• _Supplied passage_:
□ □ □ □ □

GlaxoSmithKline's ($GSK) Pandemrix swine flu vaccine produced a swifter, stronger immune response and was likely to offer better protection than one produced by rival Baxter ($BAX), according to a British study. The scientists were assessing the safety and immunogenicity of the vaccines, which were purchased by the U.K. government in 2009.
The randomized, observer-blind, parallel-group, controlled trial included healthy adults aged 18-44 years, 45-64 years and 65 years and older who received two doses of vaccine given 21 days apart. Pandemrix contains an adjuvant called AS03 and could protect most adults and young people with a single dose, but two doses might be required for older people, as Reuters notes .

□ □ □ □ □

• _Information provided_:

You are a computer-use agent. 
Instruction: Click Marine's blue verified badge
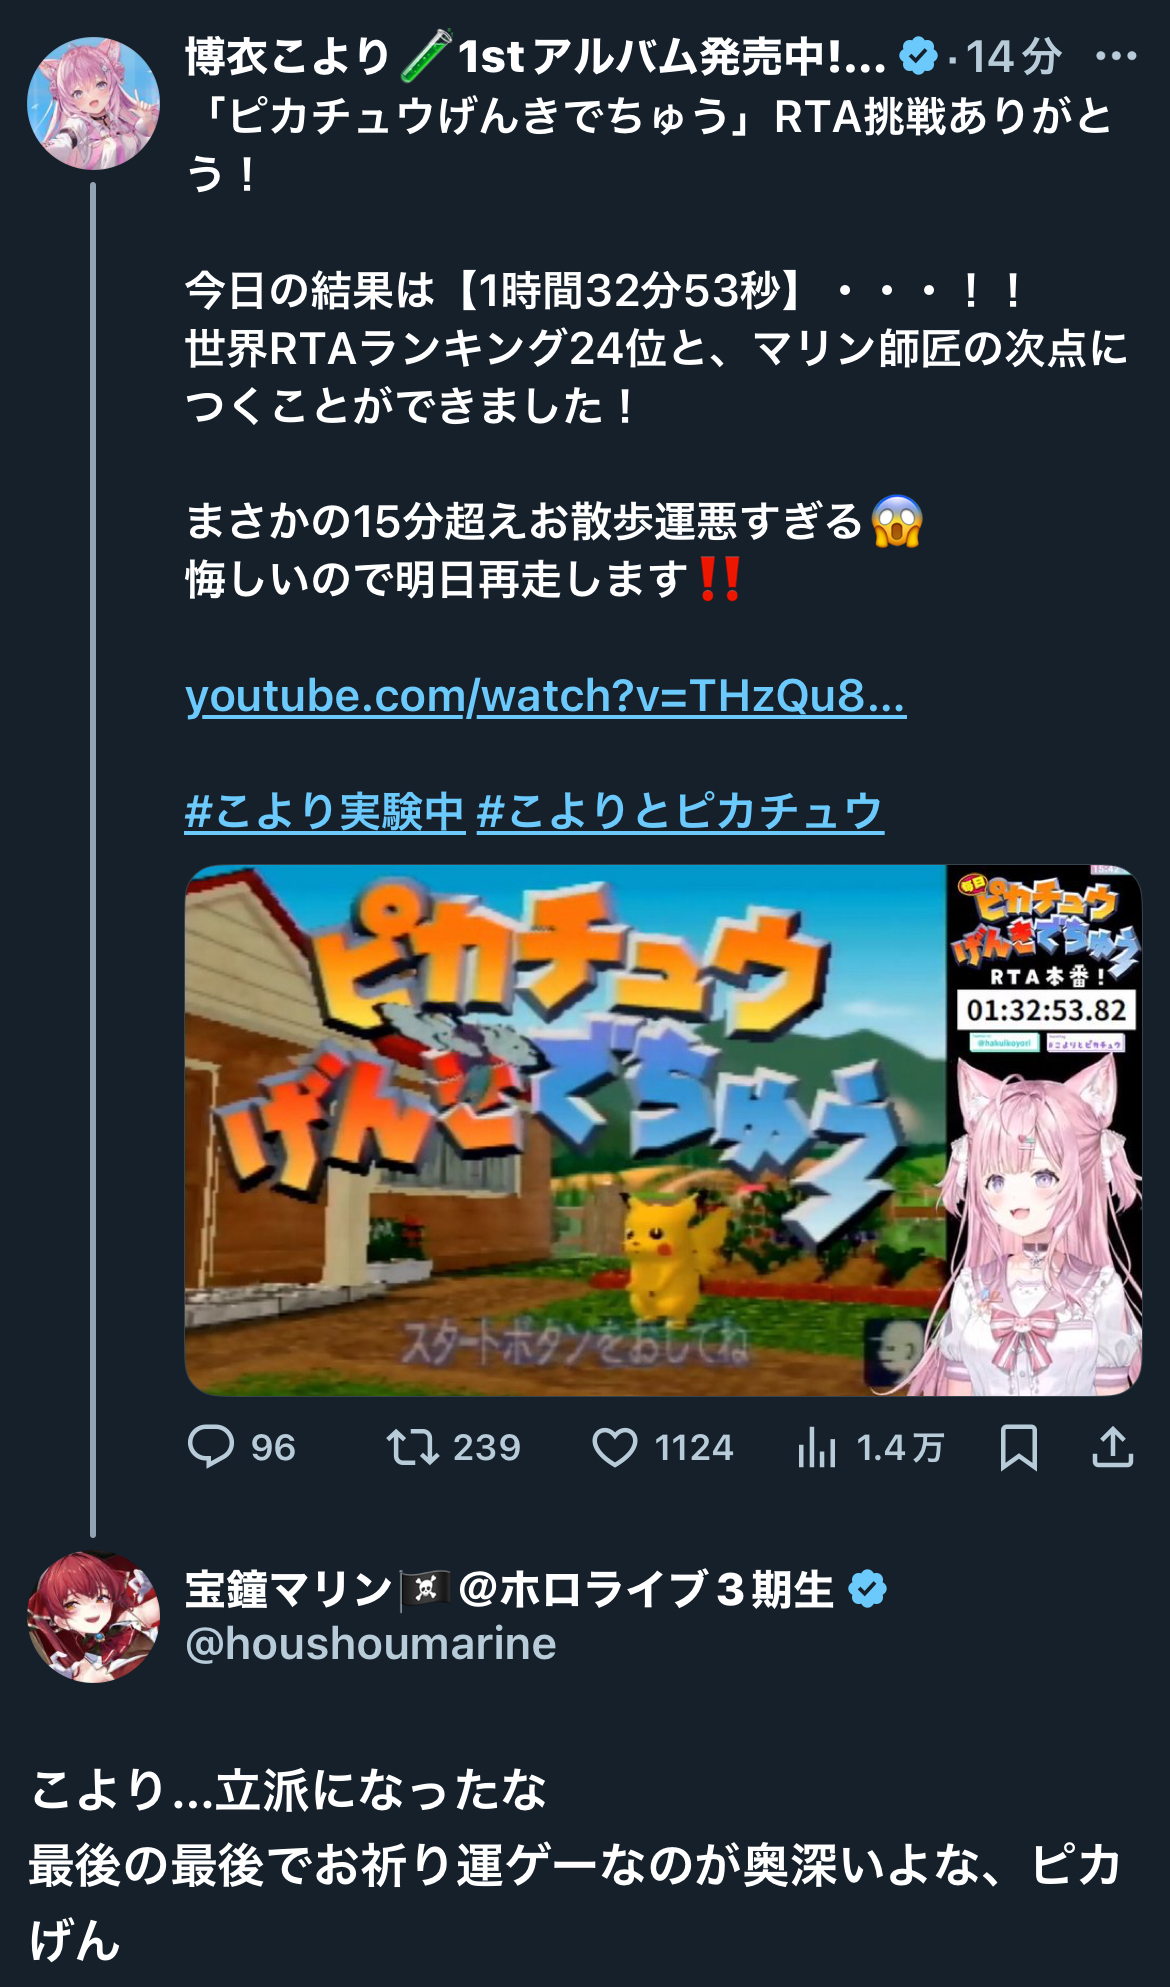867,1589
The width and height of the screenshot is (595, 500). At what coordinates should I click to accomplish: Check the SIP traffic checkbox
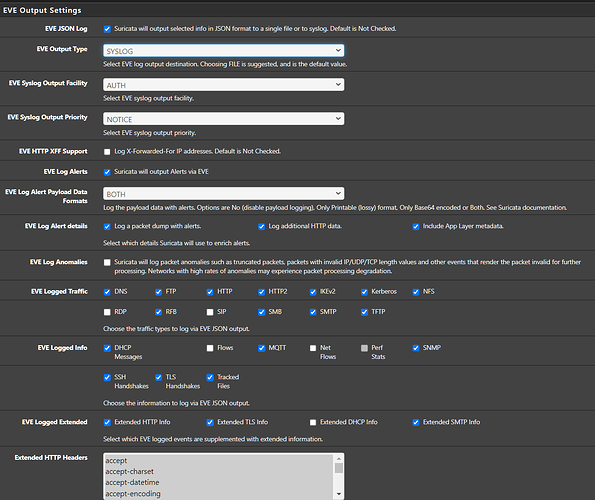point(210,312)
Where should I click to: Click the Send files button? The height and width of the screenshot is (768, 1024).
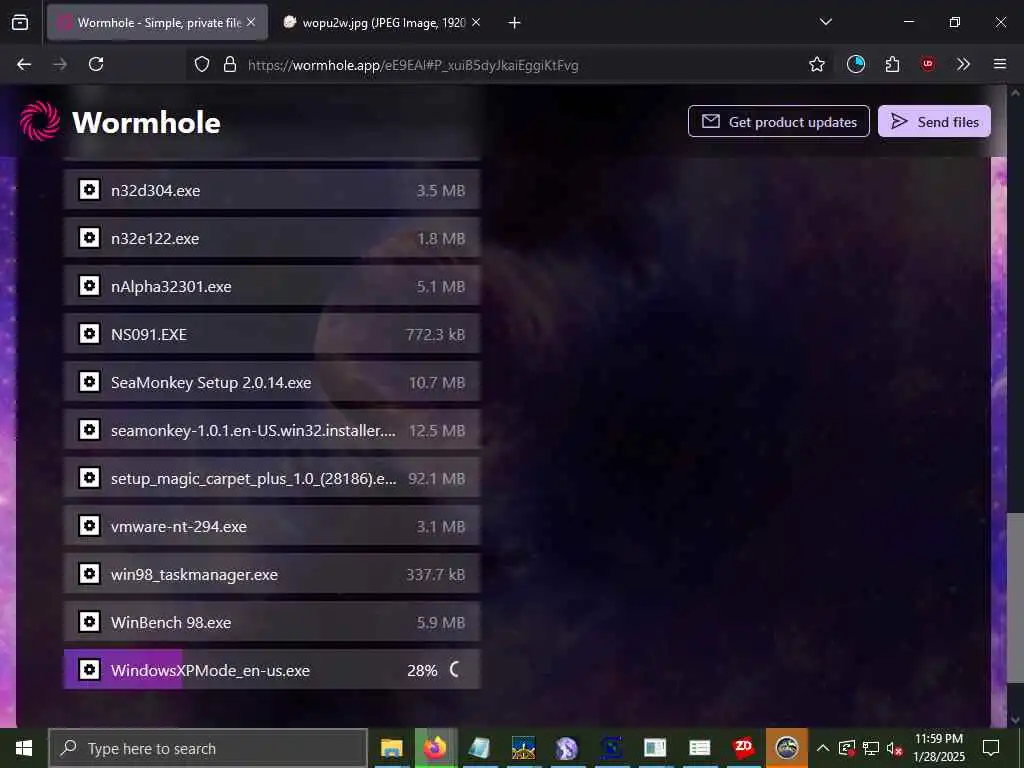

□ □ □ □ □

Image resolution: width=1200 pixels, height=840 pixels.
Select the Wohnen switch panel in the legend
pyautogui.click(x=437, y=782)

□ □ □ □ □

• _Exercise directions_: Pick up the swine flu vaccine passage after its last sentence and keep writing it.

• _Expected answer_:
Adjuvants are designed to boost the body's response to a vaccine and were widely used in Europe last year to deal with the H1N1 swine flu pandemic. But U.S. health officials stuck with the standard unadjuvanted formulation used in seasonal flu vaccines. Study leader Karl Nicholson said the H1N1 flu pandemic was a relatively mild strain, so the U.S. decision to avoid adjuvanted vaccines had not proved too risky. However, that may not be the case in future if more dangerous flu strains were involved, he cautioned.
Pandemrix is produced using chicken eggs and was selected as the standard H1N1 vaccine in Britain during the swine flu pandemic. Baxter's cell culture vaccine, Celvapan, was also used in Britain but was largely reserved for people with egg allergies, as Reuters notes.